16 thoughts on “South America Bike Tour Packing List”
I also have done some long distance cycling in the US and Europe. Im curious what you use for navigation? Maps can be cumbersome and gps device’s are troublesome and too small to look at constantly.
I just use my smartphone for navigation… and a free offline mapping application called Maps.me
I like to wear merino wool were possible as it manages your body temperature well and it doesn’t have the polyester bad body smells. Proven!
I keep my sleeping bag as light as possible and use the option of sleeping in a light weight primaloft jacket if it’s chilly.
Why don’t you use a GPS?
I don’t see me going on bike tours without one Garmin GPS.
I use my smartphone for navigation. It has a GPS built into it.

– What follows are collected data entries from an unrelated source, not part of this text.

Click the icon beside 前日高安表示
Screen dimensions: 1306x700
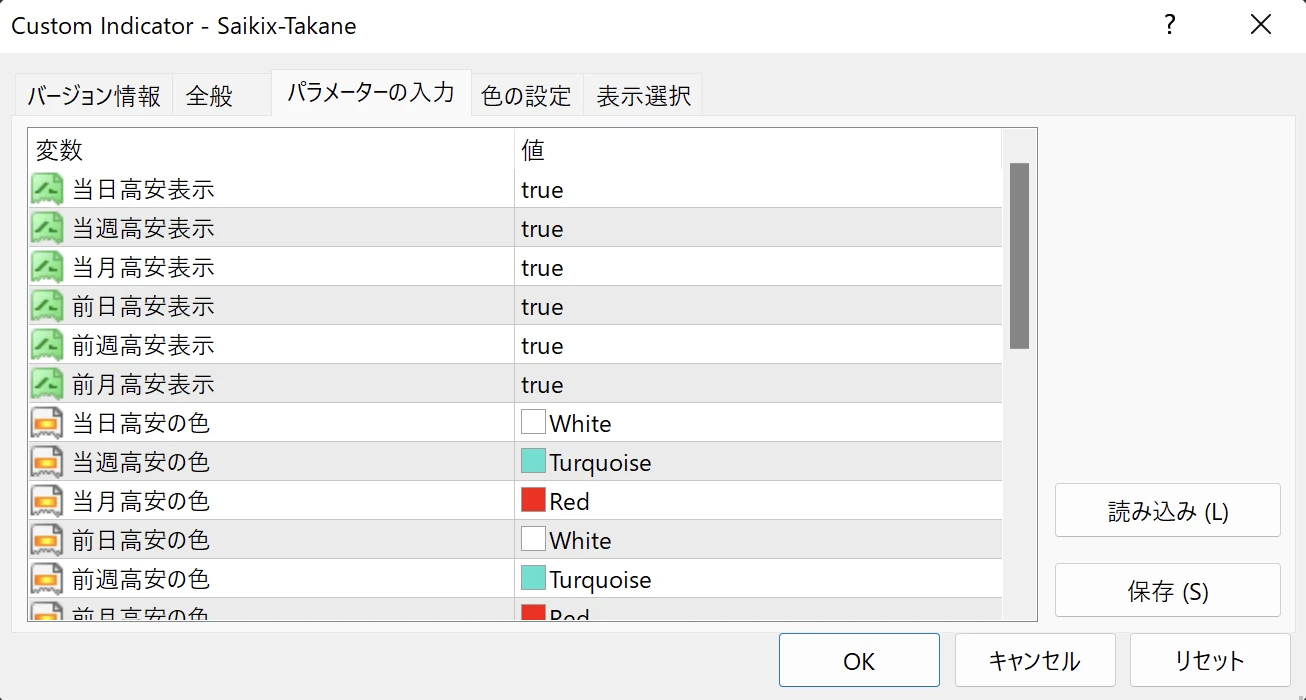(47, 306)
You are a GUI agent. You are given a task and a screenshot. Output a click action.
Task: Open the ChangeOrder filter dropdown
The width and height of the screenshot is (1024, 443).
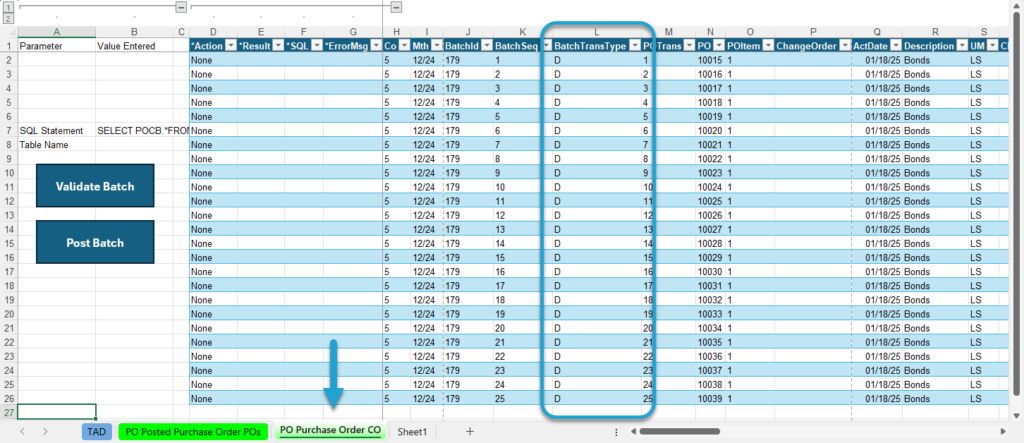(x=844, y=46)
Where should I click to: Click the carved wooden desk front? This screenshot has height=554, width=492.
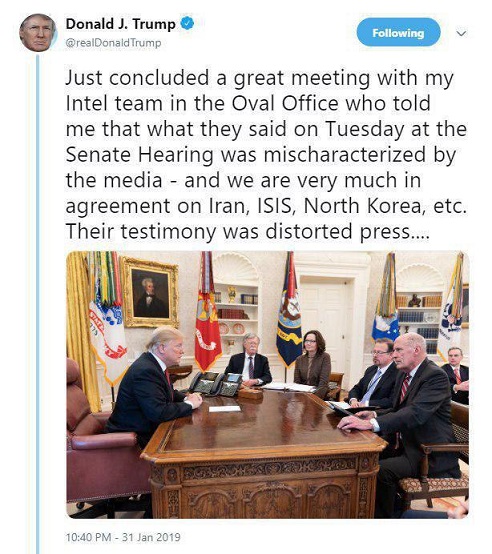coord(261,489)
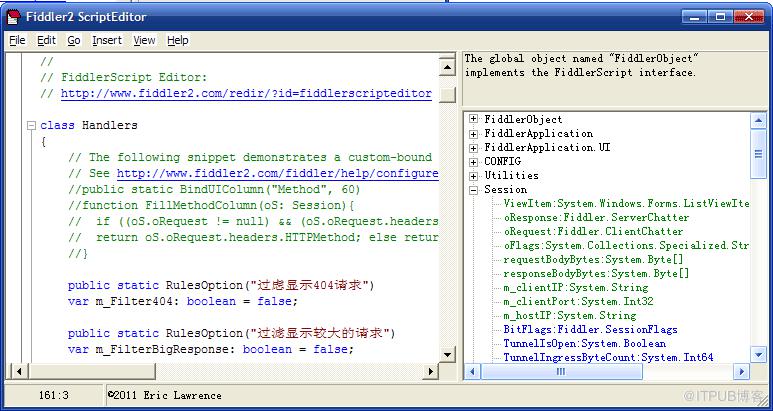Expand the FiddlerObject tree node

pos(473,120)
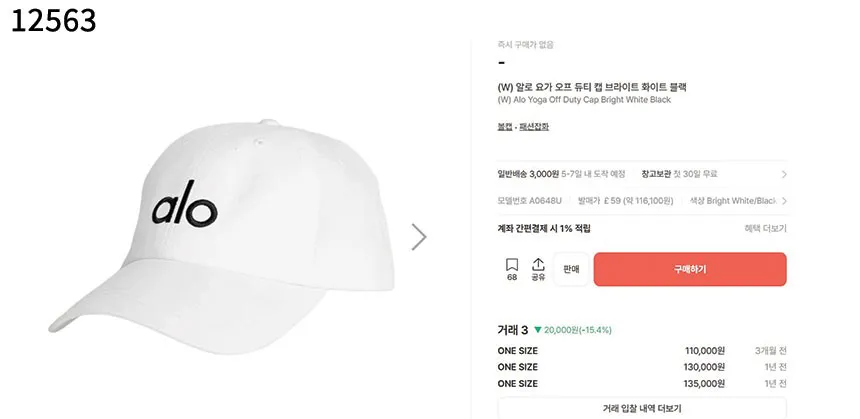Expand the model and color details chevron
This screenshot has height=419, width=860.
point(783,201)
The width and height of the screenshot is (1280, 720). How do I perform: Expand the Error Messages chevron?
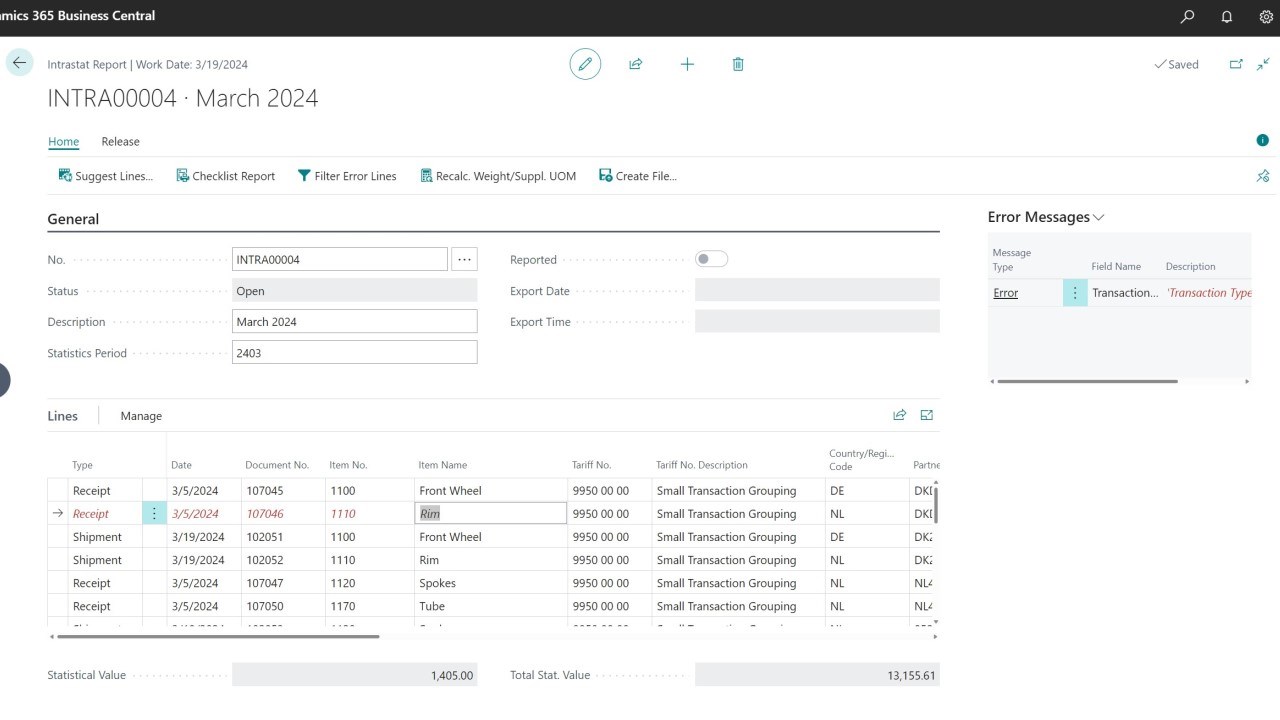click(1099, 218)
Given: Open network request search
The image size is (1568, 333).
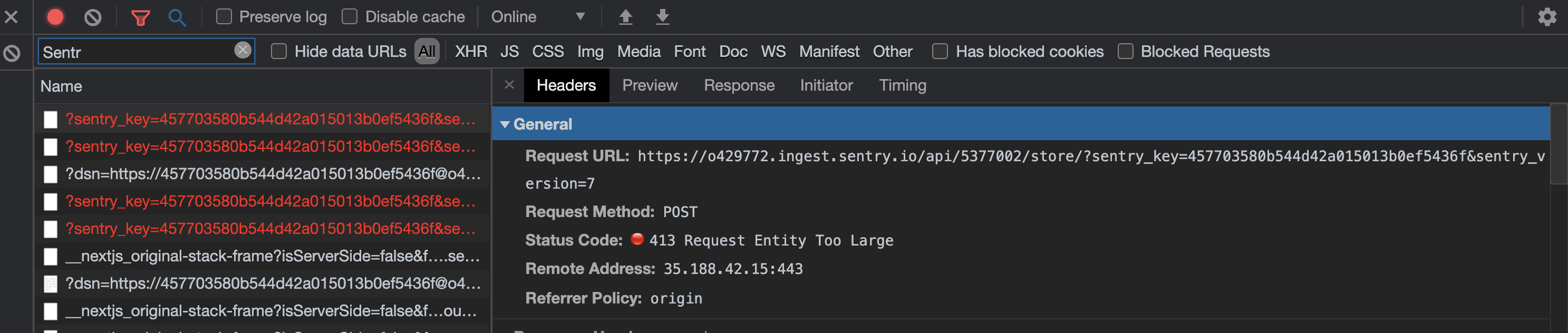Looking at the screenshot, I should (x=177, y=16).
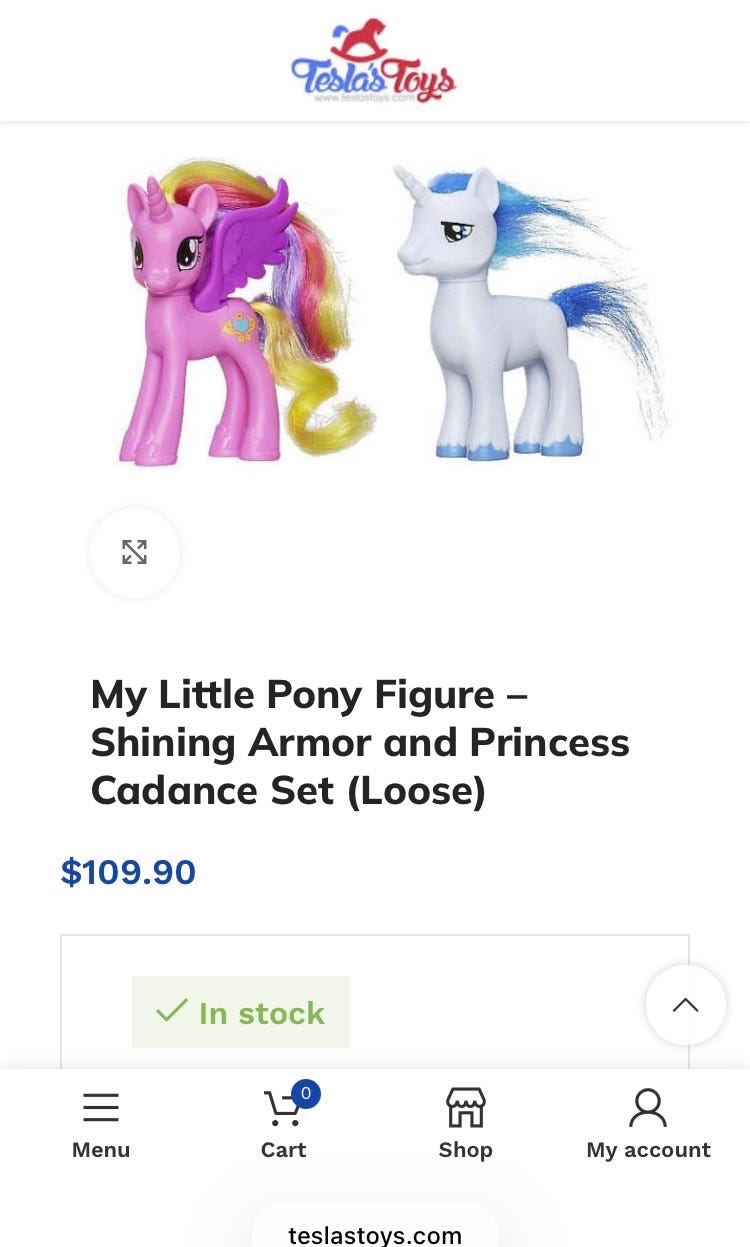Click the In stock status text
Image resolution: width=750 pixels, height=1247 pixels.
tap(261, 1013)
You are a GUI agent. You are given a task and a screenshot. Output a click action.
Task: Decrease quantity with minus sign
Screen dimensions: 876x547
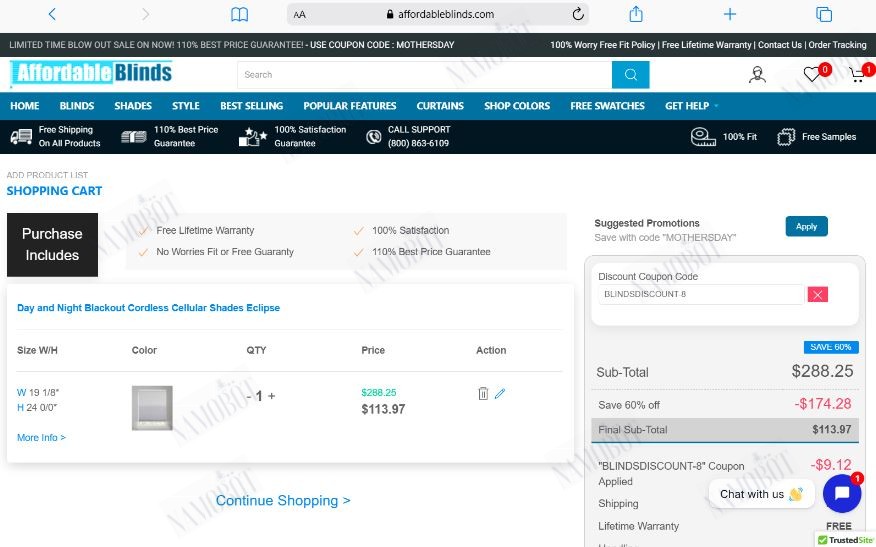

Do you use applications for tracking your activity like Strava? Do you share your tracks?
Personally, no, I don’t.
Thanks, interesting article, they seem like a lot of things, but you really have to carry them all
I read your article, you are well prepared with all thinks. thanks for sharing.
What is your profession? i mean how you earn money for these trips. One thing i noticed that in your video shooting inside your house, there is nobody in the house. Are you alone in the house, mam, dad, wife, childrens are not there.
How was the South America trip without SPD pedals this time?
Did you fill any performance problems with flat pedals?
Basically this is good idea to travel only with single pair of shoes…
It worked out well on this particular tour because I spent a lot of time off the bike… and because it was so hot that even when it did rain, my shoes were usually dry by the following day. If I were cycling in a part of the world where I knew it was going to be cold or wet, I don’t think I would necessarily take this same approach.
How much did all this weigh? Also how heavy is the bike?
Very interesting. Thanks.
The bike with everything on it (food, water, etc) weighs about 100 lbs. Way more than I recommend anyone carry!
Hi Darren, I noticed where you mentioned looking for new sunglasses that don’t pinch or slide off. I’ve had really good luck with the brand MORRgear. My rides are usually anywhere from 25 to 65 miles and the glasses don’t slip. Even on really hot days. They are amazingly lightweight. Anti-fog is EXCELLENT. You’re doing a great job here as the Bicycle Touring Pro. Really enjoy following you. Thank you!